Horse Carriage
A carriage is a wheeled vehicle for people, usually horse-drawn; litters (palanquins) and sedan chairs are excluded, since they are wheelless vehicles. The carriage is especially designed for private passenger use, though some are also used to transport goods.
A public passenger vehicle would not usually be called a carriage – terms for such include stagecoach, charabanc and omnibus. It may be light, smart and fast or heavy, large and comfortable or luxurious. Carriages normally have suspension using leaf springs, elliptical springs (in the 19th century) or leather strapping.

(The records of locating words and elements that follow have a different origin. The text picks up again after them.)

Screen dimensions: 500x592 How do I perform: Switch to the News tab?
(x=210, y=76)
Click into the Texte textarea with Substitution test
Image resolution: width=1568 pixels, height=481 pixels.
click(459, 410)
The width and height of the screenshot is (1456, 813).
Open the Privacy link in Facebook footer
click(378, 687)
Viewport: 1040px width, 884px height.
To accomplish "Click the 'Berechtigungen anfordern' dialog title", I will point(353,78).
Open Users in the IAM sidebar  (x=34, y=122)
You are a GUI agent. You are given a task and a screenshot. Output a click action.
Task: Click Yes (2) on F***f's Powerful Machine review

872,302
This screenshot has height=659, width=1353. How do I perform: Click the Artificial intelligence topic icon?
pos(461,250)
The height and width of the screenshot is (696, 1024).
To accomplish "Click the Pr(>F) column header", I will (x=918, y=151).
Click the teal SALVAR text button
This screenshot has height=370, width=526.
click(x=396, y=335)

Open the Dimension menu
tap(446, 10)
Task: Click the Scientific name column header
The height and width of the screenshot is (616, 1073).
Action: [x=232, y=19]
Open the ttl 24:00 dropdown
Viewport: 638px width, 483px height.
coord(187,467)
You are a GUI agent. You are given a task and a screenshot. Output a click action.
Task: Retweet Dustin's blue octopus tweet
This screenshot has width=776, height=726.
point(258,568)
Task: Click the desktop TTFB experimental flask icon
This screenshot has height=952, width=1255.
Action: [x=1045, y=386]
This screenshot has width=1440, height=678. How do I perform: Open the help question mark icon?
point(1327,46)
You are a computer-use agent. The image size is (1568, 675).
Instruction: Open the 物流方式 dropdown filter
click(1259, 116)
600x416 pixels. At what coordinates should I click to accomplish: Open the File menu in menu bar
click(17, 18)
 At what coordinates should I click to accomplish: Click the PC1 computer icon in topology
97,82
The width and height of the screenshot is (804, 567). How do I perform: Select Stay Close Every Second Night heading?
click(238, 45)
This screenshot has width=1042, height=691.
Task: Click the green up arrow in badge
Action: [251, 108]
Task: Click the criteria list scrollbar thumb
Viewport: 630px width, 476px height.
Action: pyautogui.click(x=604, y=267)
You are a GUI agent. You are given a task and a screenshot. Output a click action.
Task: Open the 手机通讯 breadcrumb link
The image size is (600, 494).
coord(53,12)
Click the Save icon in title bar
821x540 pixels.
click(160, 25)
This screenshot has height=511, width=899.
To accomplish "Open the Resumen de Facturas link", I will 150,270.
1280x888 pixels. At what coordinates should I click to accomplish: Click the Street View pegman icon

Working vehicles such as the (four-wheeled) wagon and (two-wheeled) cart share important parts of the history of the carriage, as does too the fast (two-wheeled) chariot.
The word carriage (abbreviated carr or cge) is from Old Northern French cariage, to carry in a vehicle. The word car, then meaning a kind of two-wheeled cart for goods, also came from Old Northern French about the beginning of the 14th century (probably derived from the Late Latin carro, a car);
it was also used for railway carriages, and was extended to cover automobile around the end of the nineteenth century, when early models were called horseless carriages.
A carriage is sometimes called a team, as in “horse and team”. A carriage with its horse is a rig. An elegant horse-drawn carriage with its retinue of servants is an equipage. A carriage together with the horses, harness and attendants is a turnout or setout. A procession of carriages is a cavalcade.